The disruption to the supply chain of a lot of our consumer goods has had broad impacts including making a lot of things more expensive, and so I won’t minimize that impact. But the fact that we are noticing when things we normally disregard as a given are not available or cost 50% more or we might have to wait an extra week to arrive, I think is a good wake up call for us all.

So often when we interact with certain system frequently enough, they lose their sparkle. But I think the modern international market system is a thing just short of a miracle. Think of it: that bottle of laundry detergent that you pick up for maybe $12 could have had the chemical composition determined in India, the bottle make in China, the labels made in Korea, and shipped on a mega shipping vessel carrying thousands of cargo containers across the Pacific ocean. Then it was sorted and shipped from a distribution center using AI robots, and trucked out to your local grocery store being put out on the shelf by someone you don’t know at all but most likely lives right in your own community.

And the whole process takes just a number of days but is staggered in such way that the grocery stores’ databases can order generally just the right amount to meet the regular demand. Isn’t that mind boggling?! Dozens of people were involved in providing that bottle of detergent and it might be coming from the other side of the world.
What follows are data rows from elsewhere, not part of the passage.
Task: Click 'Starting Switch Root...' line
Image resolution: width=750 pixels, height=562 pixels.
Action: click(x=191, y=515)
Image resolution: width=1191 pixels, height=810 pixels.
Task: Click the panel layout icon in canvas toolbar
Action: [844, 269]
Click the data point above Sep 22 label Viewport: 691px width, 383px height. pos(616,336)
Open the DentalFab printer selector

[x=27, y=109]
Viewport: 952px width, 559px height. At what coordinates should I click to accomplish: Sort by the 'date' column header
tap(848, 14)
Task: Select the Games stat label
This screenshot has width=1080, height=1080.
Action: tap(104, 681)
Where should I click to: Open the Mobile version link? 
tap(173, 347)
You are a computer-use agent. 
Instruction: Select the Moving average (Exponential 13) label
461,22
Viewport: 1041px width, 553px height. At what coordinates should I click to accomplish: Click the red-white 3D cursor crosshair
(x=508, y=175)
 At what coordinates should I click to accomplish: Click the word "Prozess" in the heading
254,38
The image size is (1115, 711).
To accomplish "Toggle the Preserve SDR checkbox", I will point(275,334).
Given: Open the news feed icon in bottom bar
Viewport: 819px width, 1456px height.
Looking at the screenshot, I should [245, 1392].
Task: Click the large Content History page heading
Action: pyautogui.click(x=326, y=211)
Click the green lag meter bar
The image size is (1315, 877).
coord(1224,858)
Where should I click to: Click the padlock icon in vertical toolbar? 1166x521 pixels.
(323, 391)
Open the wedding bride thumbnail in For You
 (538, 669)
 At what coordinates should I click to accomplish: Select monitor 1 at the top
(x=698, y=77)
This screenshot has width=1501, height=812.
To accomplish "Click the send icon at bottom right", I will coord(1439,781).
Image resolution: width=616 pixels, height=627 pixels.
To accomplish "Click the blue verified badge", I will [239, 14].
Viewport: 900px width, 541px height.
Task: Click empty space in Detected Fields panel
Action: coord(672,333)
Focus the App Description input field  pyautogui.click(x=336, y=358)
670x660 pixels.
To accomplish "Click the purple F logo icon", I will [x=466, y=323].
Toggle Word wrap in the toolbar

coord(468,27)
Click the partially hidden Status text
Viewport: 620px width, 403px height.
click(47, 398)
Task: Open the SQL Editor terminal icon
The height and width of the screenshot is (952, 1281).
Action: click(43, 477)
The reality is that we have access to a variety of goods and services that kings from just a century ago could only have dreamed of. Of course, it’s a little silly to compare ourselves to humans a century ago because we always end up comparing ourselves not against people living before us but against the people we interact with—our friends, families, coworkers, etc. But I have to think that it might be good for us to remind ourselves from time to time just what a remarkable time it is to be alive.

We have a lot of challenges. That is for certain. But this time is also quite extraordinary too in so many respects. This and the previous generation or two have more access to healthy food, medicines, recreational opportunities, learning, and life expectancy than any in human history. And that’s a thing worth being grateful for despite our current struggles.